When it comes to work-place relationships, it can seem like an impossible task to change the picture.
To get along with someone who has repeatedly been an obstacle to your ambitions. To trust someone who let you down. Or to welcome someone who’s guilty only of replacing the best buddy who swapped high finance for a Himalayan trek.
You can’t change the other person.
And you might be unwilling to change yourself.
How then to break the impasse?
One simple approach is to accept that if you can’t change the picture, you can at least change the lens through which you view it.
It’s an approach that’s paying dividends for two of our clients who have both tried a new lens recently.
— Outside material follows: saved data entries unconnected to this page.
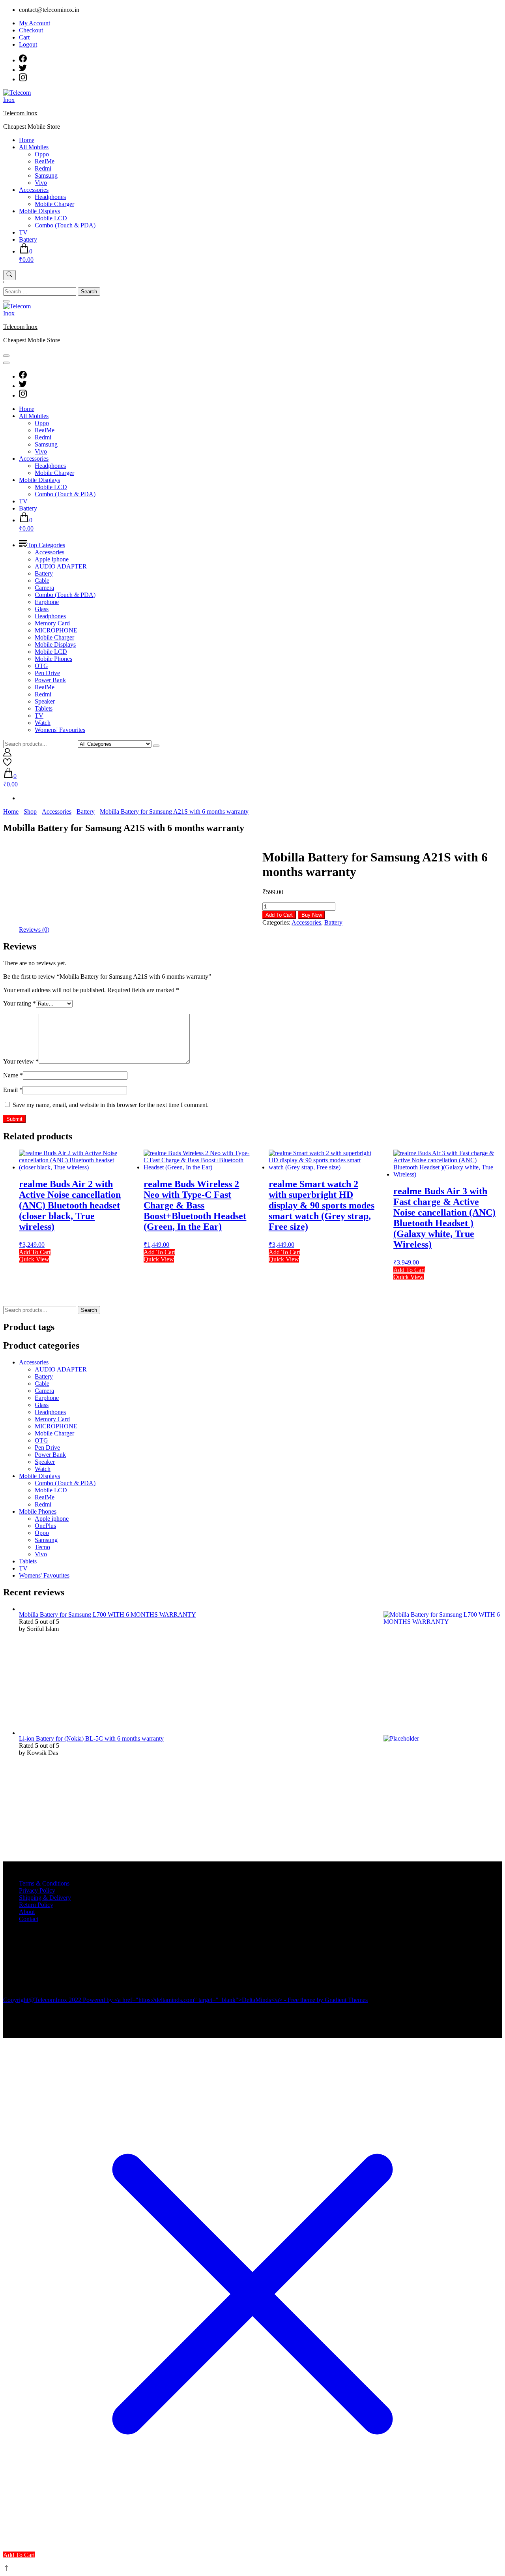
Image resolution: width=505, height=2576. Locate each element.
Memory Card (52, 623)
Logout (28, 44)
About (27, 1911)
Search (89, 1310)
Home (26, 140)
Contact (28, 1919)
The first found difficulty trusting a colleague who had, in their view, performed poorly on a recent project. Everything the colleague subsequently did was met with suspicion. Through a coaching conversation the client came to realise that the real problem wasn’t the original mistake but his tendency to shy away from the issue, and failing to have a constructive de-brief. He reflected that in the intervening six months, the colleague had in fact performed well on other pieces of work.
The lens of ‘wrong doe-er’ was swapped for the lens of ‘really promising person who needs some help from me to be more consistent.’
The second client, working at Board level, viewed an equally senior colleague as ‘that difficult man.’ Intolerant, short-tempered, unforgiving. Not ideal when each person heads a department that relies on the other for commercial success.
In our first coaching session the client established that she was now on a default setting: whatever the man might say were not the words of a colleague, but those of an adversary. Also, that intolerance and a short-temper were behaviours that had appeared in her own most recent 360 feedback.
By rejecting in him that which she most disliked in herself, the client recognised that she was exacerbating the friction in their relationship. She decided to swap the ‘difficult’ viewpoint for the lens of ‘colleague with the same weaknesses and same pressures as me.’
It’s too soon to say that an entente cordiale has taken hold, but for the first time they are tabling a joint recommendation at the next leadership meeting.
In each case, the client hasn’t surrendered any ground, or swallowed any pride.
They’ve simply changed the lens with which they view the relationship. Shoulders have dropped, eye-contact is no longer painful and there’s even been a hint of fellow-feeling – the picture really does seem to be improving.